第20話 一人称アリサ
ここまでで、この小説はぷっつりと切れていた。
私は、この本を受け取るまでヒロシさんの気持ちを全く理解できていなかったのだなと実感した。この小説の続きは、私が綴る。私しか綴れない。
あのあと私は立花さんと一緒に金沢から大阪へ帰ってきた。金沢の海で何があったのか一切を伏せたまま。それでも立花さんは何も聞かずに私を迎え入れてくれた。
元々四月に経営を始める予定だった店の話は、私の入院で白紙撤回となってしまったけれど、立花さんの経営は順調に進められていたために、私はそこでスタッフとして雇われる形で勤めていた。
私なりの答えを出すために。そしてその答えをヒロシさんにぶつけるために。
金沢から帰って来て以降、私の耳には貝殻のイヤリングが光っている。それをつけているだけで、いつもヒロシさんが側にいてくれている、そう信じていた。
そして働いて汗を流すことで、不安な気持ちを忘れようとしていた。

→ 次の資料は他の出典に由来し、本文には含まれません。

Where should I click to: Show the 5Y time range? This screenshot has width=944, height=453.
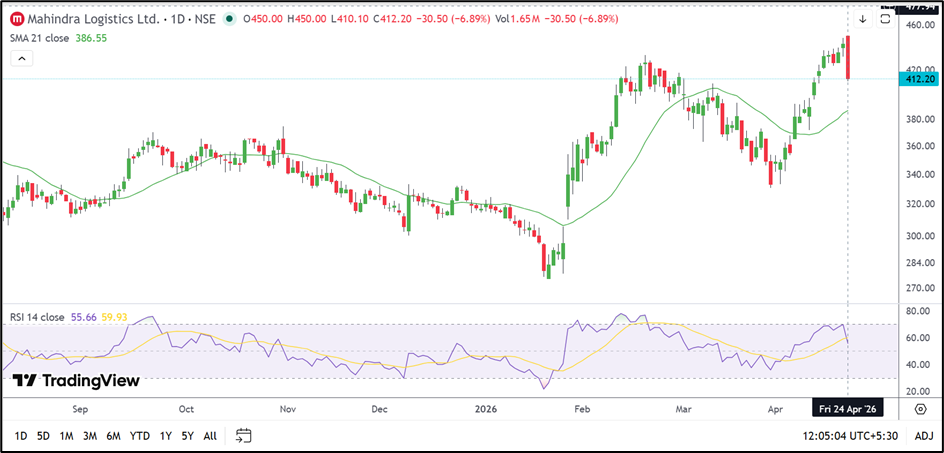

その気持ちに自信がつくまで、自分の気持ちがもう少し強くなるまでと思ってヒロシさんとの連絡を取らずにいた。
でもある日、それが間違いだったと気づかされる。
いつものように仕事に熱中していた午後、『膳』の女将さんが、けたたましく店に飛び込んできた。しかも、その顔はすでに涙で溢れていた。
そして、問い詰めるように私に尋ねる。
「アリサちゃん、ヒロさんの居場所知らんか。知ってたら教えてえな。」
私も驚いて、女将さんの袖を力の限りつかんでいた。
「ヒロシさんがどうかしたんですか。」
女将さんは私の顔を見て、さらに驚いた表情で、
「ええ、何も知らんのかいな。ウソやろ、ウソやってゆうてえな。ああああ。」
女将さんは私の服の襟と袖をつかんだまま、その場でしゃがみこんで泣き崩れた。
私はすぐにケータイでヒロシさんに電話をかけた。
『おかけになった電話は現在使われておりません。』
頭の中で最悪な予感がよぎった。私はとるものもとらず、タクシーを拾って乗った。J駅まで行き、ヒロシさんのマンションへ一目散に駆け出していた。

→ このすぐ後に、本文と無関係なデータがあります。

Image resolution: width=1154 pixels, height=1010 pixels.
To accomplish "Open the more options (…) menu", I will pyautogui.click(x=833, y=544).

ヒロシさんの住んでいたマンションの部屋は、カギもかかっておらず、ドアも空いたままの伽藍堂の状態だった。
その光景を見た私は、その場でひざまずくしかなかった。そして、全てを理解した私はただ、ひたすら泣いた。泣くしかなかった。
私の後を追いかけてきた立花さんと女将さんも、その光景を前に、ただ呆然と立ち尽くすだけだった。